10. We turn to specialists

Our moms and dads preferred to do everything with their own hands. Hem or sew on a skirt? There is a sewing machine in every house. Repair a current pipe or a stove that has stopped turning on? Why husband? As a last resort, you can ask a neighbor in the stairwell. Need a refurbishment? Great family weekend escape game. Mothers and fathers do not understand the desire to delegate all these and many other tasks to specialists. By the way, in some ways they are right. Some of us are completely helpless in everyday life.

11. Getting rid of the trash

The total deficit and the pursuit of material wealth were imprinted in the minds of Soviet citizens. Things were obtained with hard work, and they simply did not raise a hand to throw them away as unnecessary. Storage rooms and balconies often turned into a dump of unnecessary things. A bag with bags, holey tights as a net for a year’s supply of bows, old children’s clothes – maybe it will come in handy. It’s hard for our mothers to understand the modern habit of wasting money by constantly buying new things and throwing out old ones without hesitation.

12. Drain the first broth

Modern housewives know: cooking the first in the first broth is harmful, because it contains all the most harmful, namely hormones and antibiotics, which fed a chicken or a bull. It’s crazy for our mothers. In their opinion, the first broth is the most rich and tasty.

13. Do not store potatoes and onions for the winter

Vegetable garden, dacha, beds. Many carry these memories from childhood with horror. What was to be done? If you don’t grow your vegetables, you will sit on pasta in the winter. After all, even vegetables in winter were difficult to buy. We, on the other hand, have to be sophisticated unnecessarily – in winter, supermarkets are full of not only potatoes, but also strawberries. If our mothers can still put up with the refusal to store potatoes and onions for the winter, then buying cherries in January is considered a real crime against health and wallet, because berries at this time of the year are stuffed with chemicals, and they cost about like a private plane.

14. Don’t twist

Again, due to the strict breakdown of products by seasons and the total shortage of everything, our mothers had to do twists for the winter every summer. They are genuinely indignant when we buy pickled cucumbers in the supermarket and do not want to spend wonderful summer days on the epic of canning.

15. Cook for once

Soviet housewives prepared lunches and dinners for the week ahead. After all, having come home from work in the evening, it is easier to warm up pilaf than to cook it from scratch. We like fresh food in the heat of the moment. If we prepare in advance – a maximum of a day or two.

16. Ordering food from a restaurant

It is truly difficult for Soviet housewives to come to terms with the wasteful habit of their beloved children ordering food at home. And if we do this while waiting for guests, it is simply disrespect for those who have come.

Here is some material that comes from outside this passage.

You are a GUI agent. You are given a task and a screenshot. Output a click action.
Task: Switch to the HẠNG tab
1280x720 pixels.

After all, having stood all day at the stove, you put your soul into food. And culinary skills. If they are, of course.

17. Do not keep the remote control in a plastic bag

This is more about grandparents. It is inherent in them to cover the technique with a lace napkin and wrap the TV remote control in cellophane to last longer. They are sure that we do not take care of things, since we do not do the same.

18. We refuse from a landline phone

Do you use exclusively a mobile phone and have long ago got rid of the landline? And rightly so, wired devices have long outlived their usefulness. But mom or grandmother will disagree with you. It’s even harder for older people to accept that young people have given up television in favor of YouTube.

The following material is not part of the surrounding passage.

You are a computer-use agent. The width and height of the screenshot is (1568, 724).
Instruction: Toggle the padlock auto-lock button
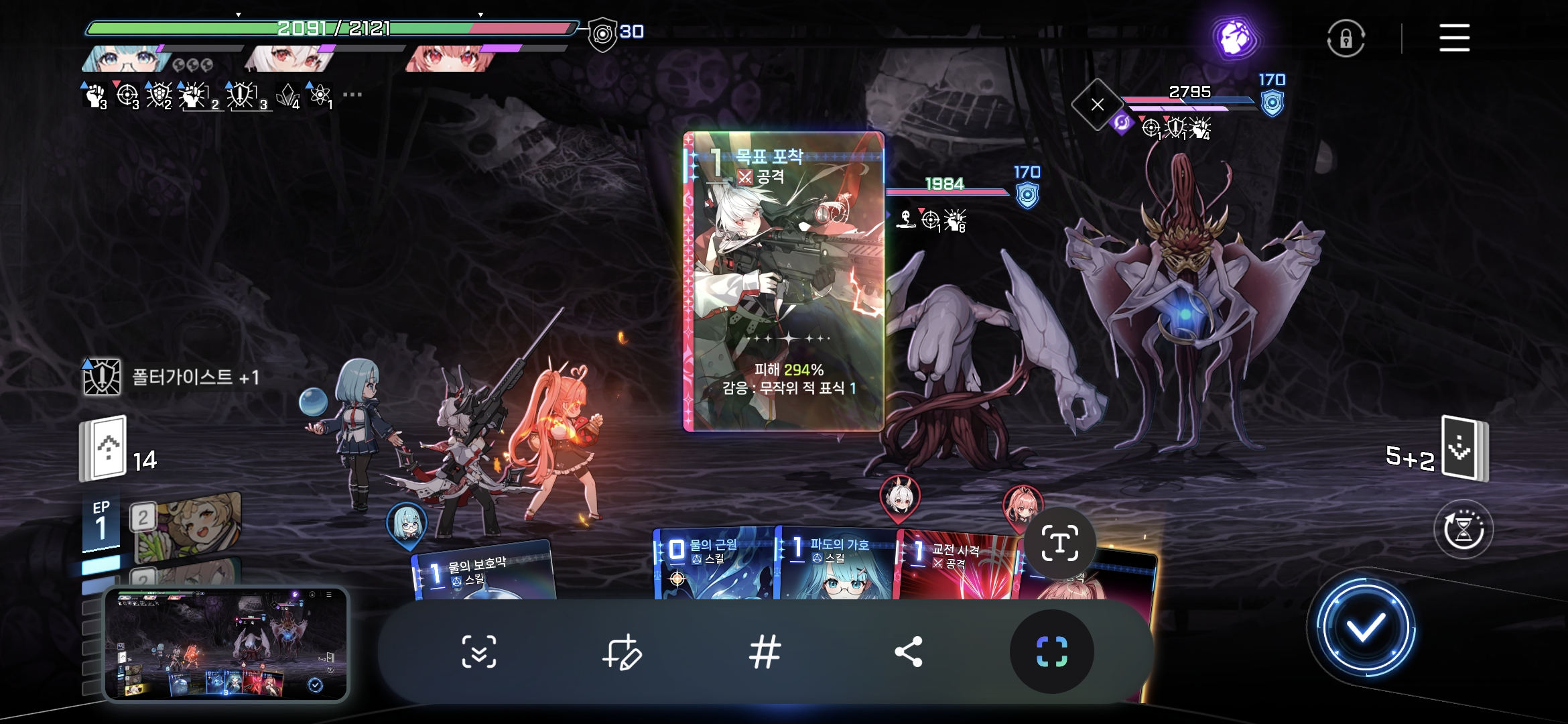1346,39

19. Buying things on the Internet

To get this or that thing, our moms and dads had to stand in huge queues. Is it a rumor to buy a dress without trying it on the Internet in a couple of minutes? The sofa and curtains are a must-see. What if it doesn’t work? Can I return? But this is rude.

20. We do not like carpets

We don’t have carpets in every room. We do not buy carpets at all, because we consider them to be outdated dust collectors. And in the Soviet past, this was the best way to decorate a room. Apart from the sideboard crammed with dishes and figurines.